Software development complexity
The whole idea of academic research is to reduce the complexity of software development by discovering and mechanizing software abstractions such as structured programming, object-oriented and component-oriented development.
The mechanization of abstractions demands equally innovative technological discoveries. Technological patches merely compound complexity without offering a solution. This note discusses the causes of increasing complexity and the correct approach for eliminating much of the artificially created complications.
Naturally, a venture capitalist (VC) invests in search of profit. A VC is not interested in anything other than the possibility of a high return on investment. One would think that an established technology leader considers factors beyond marketing twists strictly for profit.
Marketing cheap untested technological patches and ideas like MFC, COM, ATL, ODBC, SOM, XML, Beans and Aspects etc. have resulted in a chaotic mess with virtually zero progress towards solving the problems of software development. These technologies have complicated software development even on the specific platforms for which they were expected to help reduce complexity.
When attempting to solve a new problem one sets out by building a prototype. In doing so many good and bad ideas accumulate, which is acceptable for a free product such as Linux. Eventually, those who dare will weed out the bad ideas. However, expectations are quite different when the product is bought from technology leaders.
Recently IBM has been marketing its new invention “Software Governance” in conjunction with Service-Oriented Architecture. The next step will be “Software Legislature” for making laws to impede buying software from other vendors.
Technology leaders have been acting very much like VCs seeking profit without regard to the value of the products they are marketing. Indeed, there is more conscious effort to lock competitors out rather than reducing the complexity of developing software. As a result the complexity of software development has been rising with serious repercussions for the maintenance phase.
Since the solution to a problem must be expressed in a language, ultimately the mechanism for controlling complexity is in fact of linguistic nature. However, there are several important considerations in order for an abstract language to qualify as a viable candidate for a formalism for software development. Some of these factors are discussed below.
Solving contemporary problems
Automation is very often confused with adding more libraries and software-development kits (SDK). Instead of rectifying the problem these solutions compound the complexity of development. They require learning new specific skills that are not transferable to other platforms despite the fact that they are generally skirted that way.
A contemporary challenge is component-oriented development (COD). COD is distinct from multi-tiered development and Service-Oriented Architecture (SOA) but is effective in reducing their complexity. COD is also important because it presupposes platform-independence and distributed computing. Another challenge is strong mobility for Autonomous Agents. The code for an autonomous agent should be oblivious of the mechanism for transporting its state.
These challenges require linguistic solutions, and cannot be accommodated with libraries or patched with technologies like DCOM or CORBA. Furthermore, a linguistic solution for these problems will enable the compiler to trap a lot of obscure errors that generally go unnoticed.

****************************************

• WRITTEN EXERCISE
Please list each technology or idea that the note on software development complexity names as a cheap, untested patch whose marketing produced a chaotic mess.

• DATA LINES
****************************************

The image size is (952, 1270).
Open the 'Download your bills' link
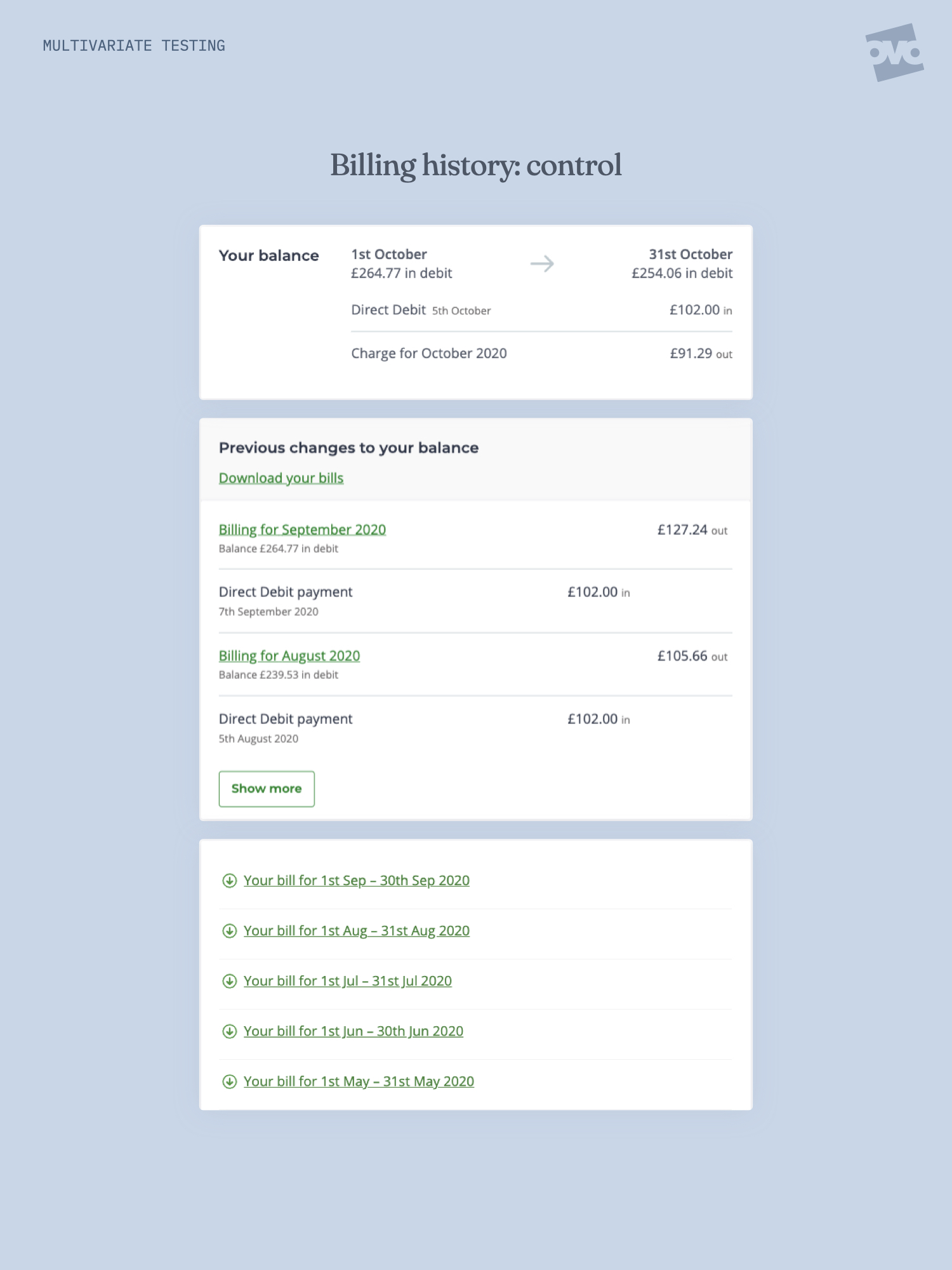[x=281, y=478]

****************************************

• OUTPUT OF THE EXERCISE
MFC, COM, ATL, ODBC, SOM, XML, Beans, Aspects